La sofferenza quotidiana e la mancanza di aiuto

Valentina Belvisi, madre di due figli, racconta come la sua vita sia cambiata dopo l’uccisione della madre, avvenuta il 15 gennaio 2017 a Milano. «Mia mamma è stata ammazzata con 30 coltellate», ricorda, «e mio padre ha chiamato la polizia dopo essere uscito per gettare via l’arma, comprarsi un pasticcino e giocare a un gratta e vinci». La violenza non era un episodio isolato, ma un’abitudine che si era insinuata nella vita della donna. «In realtà c’erano stati 30 anni di violenza fisica e verbale, lei non era padrona dei suoi soldi, non poteva truccarsi per andare a lavoro e nemmeno usare i social». Dopo il delitto, il vuoto istituzionale è stato totale: «Mi sono dovuta arrangiare», dice Valentina, «i colleghi di mia madre hanno pagato il funerale facendo una colletta: era la terza dipendente dell’Inps a dover subire una fine simile. Mi sono trasferita a Thiene perché era il primo posto disponibile dove potevo continuare a lavorare».
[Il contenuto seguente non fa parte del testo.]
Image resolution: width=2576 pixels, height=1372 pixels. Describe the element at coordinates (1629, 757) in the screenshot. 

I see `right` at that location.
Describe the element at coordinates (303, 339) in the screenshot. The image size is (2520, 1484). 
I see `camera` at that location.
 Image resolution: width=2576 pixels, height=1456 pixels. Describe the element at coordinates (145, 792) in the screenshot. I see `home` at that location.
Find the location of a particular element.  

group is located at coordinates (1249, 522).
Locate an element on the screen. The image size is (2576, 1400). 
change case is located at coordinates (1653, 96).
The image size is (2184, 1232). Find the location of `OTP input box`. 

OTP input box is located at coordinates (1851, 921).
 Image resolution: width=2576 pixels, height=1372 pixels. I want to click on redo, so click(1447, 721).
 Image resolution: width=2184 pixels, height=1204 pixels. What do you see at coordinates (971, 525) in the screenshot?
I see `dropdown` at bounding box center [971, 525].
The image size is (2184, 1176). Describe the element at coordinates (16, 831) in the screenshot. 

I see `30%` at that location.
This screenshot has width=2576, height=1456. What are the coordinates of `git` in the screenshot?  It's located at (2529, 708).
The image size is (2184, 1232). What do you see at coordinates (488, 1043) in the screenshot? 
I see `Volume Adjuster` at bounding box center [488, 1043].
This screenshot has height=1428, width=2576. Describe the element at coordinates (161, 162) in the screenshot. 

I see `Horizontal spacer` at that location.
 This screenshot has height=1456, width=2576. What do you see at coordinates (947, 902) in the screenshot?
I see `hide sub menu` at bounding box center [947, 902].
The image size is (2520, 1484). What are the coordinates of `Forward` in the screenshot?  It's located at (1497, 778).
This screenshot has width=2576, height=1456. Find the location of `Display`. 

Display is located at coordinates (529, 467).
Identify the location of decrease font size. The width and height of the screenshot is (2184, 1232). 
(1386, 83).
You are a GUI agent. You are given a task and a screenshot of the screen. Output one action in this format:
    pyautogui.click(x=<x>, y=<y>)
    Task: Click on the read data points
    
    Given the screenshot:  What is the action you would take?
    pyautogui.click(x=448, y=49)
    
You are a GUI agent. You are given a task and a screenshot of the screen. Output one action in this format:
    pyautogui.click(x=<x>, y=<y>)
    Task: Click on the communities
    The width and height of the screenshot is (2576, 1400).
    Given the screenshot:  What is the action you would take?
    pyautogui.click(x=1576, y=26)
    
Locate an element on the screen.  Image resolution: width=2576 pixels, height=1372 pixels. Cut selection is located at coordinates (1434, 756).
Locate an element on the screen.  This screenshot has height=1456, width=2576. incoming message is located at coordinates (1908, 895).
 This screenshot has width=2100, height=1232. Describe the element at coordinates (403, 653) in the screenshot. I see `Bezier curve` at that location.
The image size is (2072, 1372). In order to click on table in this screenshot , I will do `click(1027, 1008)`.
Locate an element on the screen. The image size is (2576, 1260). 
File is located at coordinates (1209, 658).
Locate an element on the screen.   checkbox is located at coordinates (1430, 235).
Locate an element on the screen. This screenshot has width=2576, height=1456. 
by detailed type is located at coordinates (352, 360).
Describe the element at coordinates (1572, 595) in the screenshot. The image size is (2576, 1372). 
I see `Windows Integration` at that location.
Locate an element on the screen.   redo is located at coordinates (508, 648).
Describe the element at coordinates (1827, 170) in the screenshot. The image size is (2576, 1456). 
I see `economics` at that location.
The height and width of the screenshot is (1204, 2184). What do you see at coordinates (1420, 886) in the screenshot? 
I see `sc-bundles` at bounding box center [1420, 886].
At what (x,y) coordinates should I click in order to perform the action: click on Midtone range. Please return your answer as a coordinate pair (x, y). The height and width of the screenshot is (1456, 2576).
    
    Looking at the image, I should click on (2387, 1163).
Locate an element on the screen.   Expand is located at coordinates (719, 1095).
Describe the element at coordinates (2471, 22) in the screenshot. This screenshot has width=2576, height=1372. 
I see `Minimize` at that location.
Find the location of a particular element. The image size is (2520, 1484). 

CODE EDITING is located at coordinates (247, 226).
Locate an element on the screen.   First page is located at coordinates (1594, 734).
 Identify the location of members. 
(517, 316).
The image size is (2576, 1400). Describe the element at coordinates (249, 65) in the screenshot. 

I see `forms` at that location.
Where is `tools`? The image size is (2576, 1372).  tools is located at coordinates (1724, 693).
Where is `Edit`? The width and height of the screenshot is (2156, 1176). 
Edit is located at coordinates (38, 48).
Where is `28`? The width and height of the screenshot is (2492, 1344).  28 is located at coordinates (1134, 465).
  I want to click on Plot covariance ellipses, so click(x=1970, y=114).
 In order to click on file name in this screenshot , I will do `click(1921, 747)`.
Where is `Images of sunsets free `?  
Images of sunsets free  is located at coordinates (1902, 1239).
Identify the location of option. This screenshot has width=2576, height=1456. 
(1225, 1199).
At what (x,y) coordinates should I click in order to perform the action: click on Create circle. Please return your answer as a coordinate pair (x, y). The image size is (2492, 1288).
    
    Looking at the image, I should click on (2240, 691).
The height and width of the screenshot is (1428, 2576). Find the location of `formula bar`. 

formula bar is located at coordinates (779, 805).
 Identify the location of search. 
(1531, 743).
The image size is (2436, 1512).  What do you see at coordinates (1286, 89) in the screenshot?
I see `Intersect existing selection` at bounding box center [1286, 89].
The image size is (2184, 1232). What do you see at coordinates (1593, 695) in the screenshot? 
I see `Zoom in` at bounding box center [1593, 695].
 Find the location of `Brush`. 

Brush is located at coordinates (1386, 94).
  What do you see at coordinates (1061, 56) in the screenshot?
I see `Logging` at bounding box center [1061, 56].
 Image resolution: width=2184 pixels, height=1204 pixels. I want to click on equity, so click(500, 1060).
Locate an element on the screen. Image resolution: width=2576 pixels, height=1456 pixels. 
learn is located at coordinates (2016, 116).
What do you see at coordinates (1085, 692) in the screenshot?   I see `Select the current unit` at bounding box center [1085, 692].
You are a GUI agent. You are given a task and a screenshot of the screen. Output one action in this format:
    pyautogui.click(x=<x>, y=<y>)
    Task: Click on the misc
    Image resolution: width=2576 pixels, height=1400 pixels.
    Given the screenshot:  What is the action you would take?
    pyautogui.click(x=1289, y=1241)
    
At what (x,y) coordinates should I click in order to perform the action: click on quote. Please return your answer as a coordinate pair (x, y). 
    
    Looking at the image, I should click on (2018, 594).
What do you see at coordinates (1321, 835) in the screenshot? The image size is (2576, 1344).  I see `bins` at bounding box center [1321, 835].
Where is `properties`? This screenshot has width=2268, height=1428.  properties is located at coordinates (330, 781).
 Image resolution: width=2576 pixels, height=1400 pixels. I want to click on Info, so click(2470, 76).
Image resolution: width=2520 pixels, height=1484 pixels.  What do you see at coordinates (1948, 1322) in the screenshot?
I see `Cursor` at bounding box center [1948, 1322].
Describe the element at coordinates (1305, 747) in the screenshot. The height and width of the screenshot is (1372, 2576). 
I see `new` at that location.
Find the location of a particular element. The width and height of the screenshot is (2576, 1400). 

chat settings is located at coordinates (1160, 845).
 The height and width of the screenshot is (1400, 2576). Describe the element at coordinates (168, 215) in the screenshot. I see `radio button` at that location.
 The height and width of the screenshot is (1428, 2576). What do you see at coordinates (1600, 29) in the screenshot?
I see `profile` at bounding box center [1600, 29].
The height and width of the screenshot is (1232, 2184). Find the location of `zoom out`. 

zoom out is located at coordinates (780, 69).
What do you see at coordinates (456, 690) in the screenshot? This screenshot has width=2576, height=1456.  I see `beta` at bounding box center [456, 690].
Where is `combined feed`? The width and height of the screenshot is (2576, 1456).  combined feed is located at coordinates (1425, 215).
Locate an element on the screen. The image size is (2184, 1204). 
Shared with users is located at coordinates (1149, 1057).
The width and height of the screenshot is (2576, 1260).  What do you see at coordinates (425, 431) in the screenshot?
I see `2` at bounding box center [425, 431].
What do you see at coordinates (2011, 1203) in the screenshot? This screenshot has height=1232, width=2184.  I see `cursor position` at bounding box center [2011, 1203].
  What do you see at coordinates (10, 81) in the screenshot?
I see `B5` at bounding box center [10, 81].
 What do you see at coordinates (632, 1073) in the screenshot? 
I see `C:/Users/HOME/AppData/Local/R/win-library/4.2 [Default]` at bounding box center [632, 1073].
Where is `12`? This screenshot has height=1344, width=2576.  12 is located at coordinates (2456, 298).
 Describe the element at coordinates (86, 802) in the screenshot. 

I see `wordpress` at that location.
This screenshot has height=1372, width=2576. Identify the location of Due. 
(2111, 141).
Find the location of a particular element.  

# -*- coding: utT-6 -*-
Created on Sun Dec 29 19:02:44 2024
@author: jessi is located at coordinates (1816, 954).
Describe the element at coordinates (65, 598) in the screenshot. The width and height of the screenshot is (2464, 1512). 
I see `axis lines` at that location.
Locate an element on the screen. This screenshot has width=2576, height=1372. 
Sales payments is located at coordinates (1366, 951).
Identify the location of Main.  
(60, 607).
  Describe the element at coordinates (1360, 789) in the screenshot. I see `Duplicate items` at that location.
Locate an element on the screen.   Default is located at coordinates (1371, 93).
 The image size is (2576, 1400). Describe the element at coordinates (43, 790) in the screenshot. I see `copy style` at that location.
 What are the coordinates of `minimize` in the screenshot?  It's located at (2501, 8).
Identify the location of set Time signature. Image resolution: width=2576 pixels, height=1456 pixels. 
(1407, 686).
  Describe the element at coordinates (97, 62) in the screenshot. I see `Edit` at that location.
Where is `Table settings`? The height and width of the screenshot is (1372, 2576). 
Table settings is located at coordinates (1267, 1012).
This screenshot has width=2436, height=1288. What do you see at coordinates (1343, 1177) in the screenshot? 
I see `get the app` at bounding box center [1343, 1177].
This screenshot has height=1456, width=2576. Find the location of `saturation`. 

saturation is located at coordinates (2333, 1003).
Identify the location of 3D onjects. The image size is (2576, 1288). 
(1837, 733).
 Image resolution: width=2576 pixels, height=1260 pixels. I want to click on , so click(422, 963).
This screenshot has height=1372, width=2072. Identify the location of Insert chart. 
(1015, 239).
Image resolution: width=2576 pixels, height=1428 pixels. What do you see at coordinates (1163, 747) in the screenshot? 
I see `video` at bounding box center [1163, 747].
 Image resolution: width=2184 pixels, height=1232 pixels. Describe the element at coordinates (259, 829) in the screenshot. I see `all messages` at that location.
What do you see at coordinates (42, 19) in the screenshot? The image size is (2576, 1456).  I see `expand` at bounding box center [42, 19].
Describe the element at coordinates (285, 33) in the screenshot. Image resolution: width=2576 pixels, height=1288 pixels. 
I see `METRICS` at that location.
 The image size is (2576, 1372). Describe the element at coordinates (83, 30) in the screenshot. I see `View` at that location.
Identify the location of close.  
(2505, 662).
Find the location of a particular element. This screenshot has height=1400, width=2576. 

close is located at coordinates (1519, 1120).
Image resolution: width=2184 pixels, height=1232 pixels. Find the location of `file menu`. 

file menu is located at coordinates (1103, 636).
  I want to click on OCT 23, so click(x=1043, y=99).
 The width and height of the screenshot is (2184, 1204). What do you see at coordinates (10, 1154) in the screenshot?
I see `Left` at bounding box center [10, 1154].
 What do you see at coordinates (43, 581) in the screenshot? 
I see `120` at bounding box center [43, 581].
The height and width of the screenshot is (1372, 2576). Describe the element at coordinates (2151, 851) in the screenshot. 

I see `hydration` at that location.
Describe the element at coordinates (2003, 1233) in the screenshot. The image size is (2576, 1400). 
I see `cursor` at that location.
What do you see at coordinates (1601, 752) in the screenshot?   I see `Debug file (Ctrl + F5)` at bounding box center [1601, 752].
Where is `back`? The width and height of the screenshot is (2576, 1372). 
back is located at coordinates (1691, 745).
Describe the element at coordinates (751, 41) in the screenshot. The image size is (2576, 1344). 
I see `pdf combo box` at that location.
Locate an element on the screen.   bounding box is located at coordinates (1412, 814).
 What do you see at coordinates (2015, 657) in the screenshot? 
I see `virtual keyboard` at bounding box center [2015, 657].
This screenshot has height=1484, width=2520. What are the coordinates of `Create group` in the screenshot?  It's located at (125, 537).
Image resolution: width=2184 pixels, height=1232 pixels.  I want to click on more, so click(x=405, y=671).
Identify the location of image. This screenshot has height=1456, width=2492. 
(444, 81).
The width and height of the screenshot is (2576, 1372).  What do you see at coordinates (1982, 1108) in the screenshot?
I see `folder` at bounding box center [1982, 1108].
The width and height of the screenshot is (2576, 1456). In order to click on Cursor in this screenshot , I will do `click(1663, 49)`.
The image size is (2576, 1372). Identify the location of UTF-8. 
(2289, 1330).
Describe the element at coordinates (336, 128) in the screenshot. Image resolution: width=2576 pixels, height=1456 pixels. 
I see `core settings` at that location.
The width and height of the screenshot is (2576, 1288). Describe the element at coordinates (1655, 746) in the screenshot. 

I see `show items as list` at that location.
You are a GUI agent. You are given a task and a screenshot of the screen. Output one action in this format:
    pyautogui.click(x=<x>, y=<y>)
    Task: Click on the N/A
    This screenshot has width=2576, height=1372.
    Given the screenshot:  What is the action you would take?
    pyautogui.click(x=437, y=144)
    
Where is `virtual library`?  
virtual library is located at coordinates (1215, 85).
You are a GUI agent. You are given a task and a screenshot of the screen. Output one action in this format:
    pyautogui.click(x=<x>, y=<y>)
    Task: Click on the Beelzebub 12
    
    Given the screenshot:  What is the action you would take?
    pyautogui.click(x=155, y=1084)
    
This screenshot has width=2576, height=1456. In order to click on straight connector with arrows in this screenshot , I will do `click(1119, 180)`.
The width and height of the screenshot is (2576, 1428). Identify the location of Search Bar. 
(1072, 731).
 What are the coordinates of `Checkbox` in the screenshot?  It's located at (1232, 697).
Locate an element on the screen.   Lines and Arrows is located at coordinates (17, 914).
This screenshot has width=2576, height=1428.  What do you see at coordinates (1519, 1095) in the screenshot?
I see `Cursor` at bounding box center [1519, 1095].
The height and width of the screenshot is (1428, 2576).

Valentina ha deciso di trasformare l’odio in azione: «Ho deciso di trasformare l’odio che ho dentro in qualcosa di concreto per aiutare i bambini orfani e le donne che ci chiedono aiuto». Oggi è ambasciatrice dell’associazione Edela, che opera a tutela e sostegno degli orfani di femminicidi. La sua esperienza non è unica: Marco Sancandi, 63 anni, vive a Mogliano in provincia di Treviso e racconta come la morte della madre, avvenuta quando aveva 23 anni, lo abbia cambiato radicalmente. «La mia vita è diventata confusa, incerta e insicura per molto tempo – racconta – mi hanno salvato gli amici che mi hanno proposto di andare da uno psicologo». All’epoca dei fatti mancava qualsiasi tutela, ma oggi ci sono leggi che danno la possibilità alle famiglie affidatarie di accedere a fondi per la cura dei ragazzi. «Ma serve fare di più», dice Marco, «è necessario un supporto psicologico di lunga durata, perché la ricostruzione dopo uno choc e un dolore così violento necessita di tempo».

La lotta per la giustizia e la prevenzione

La stessa sofferenza si ripete con Daniele Mondello, che ha seguito la morte di Lidija Miljkovic, uccisa a Vicenza l’8 giugno 2022 dall’ex marito Zlatan Vasiljevic. «L’ho salutata alle 8.30 e alle 9.30 è stata uccisa», racconta. «Se succede un incidente te ne fai una ragione, ma una cosa del genere non si può tollerare. Mi sono trovato da un momento all’altro a seguire i suoi figli senza avere il tempo di capire e senza ricevere nessun supporto». Ogni nuovo femminicidio riapre la ferita: «Seguo tutti i casi e l’idea è che, come sempre, bisogna fare le cose prima». Con il caso di Ferragosto, dove un uomo era ancora libero nonostante avesse denunciato, Daniele si sente di nuovo colpito: «Ogni volta mi scende la lacrima, per chi resta e per quello che dovranno subire».

Le famiglie vittime di femminicidi chiedono un intervento più deciso, una prevenzione più efficace e un supporto istituzionale più concreto. «Bisogna agire prima e con più forza», dice una delle vittime, sottolineando come la mancanza di azione possa portare a nuovi drammi. La violenza di genere non è solo un problema individuale, ma una sfida collettiva che richiede una risposta comune e determinata. La solitudine, il dolore e la rabbia sono sentimenti condivisi, ma solo con un impegno concreto si può sperare in un futuro diverso.

La mancanza di supporto istituzionale è un problema reale e concreto.

La prevenzione non può attendere, deve essere immediata e efficace.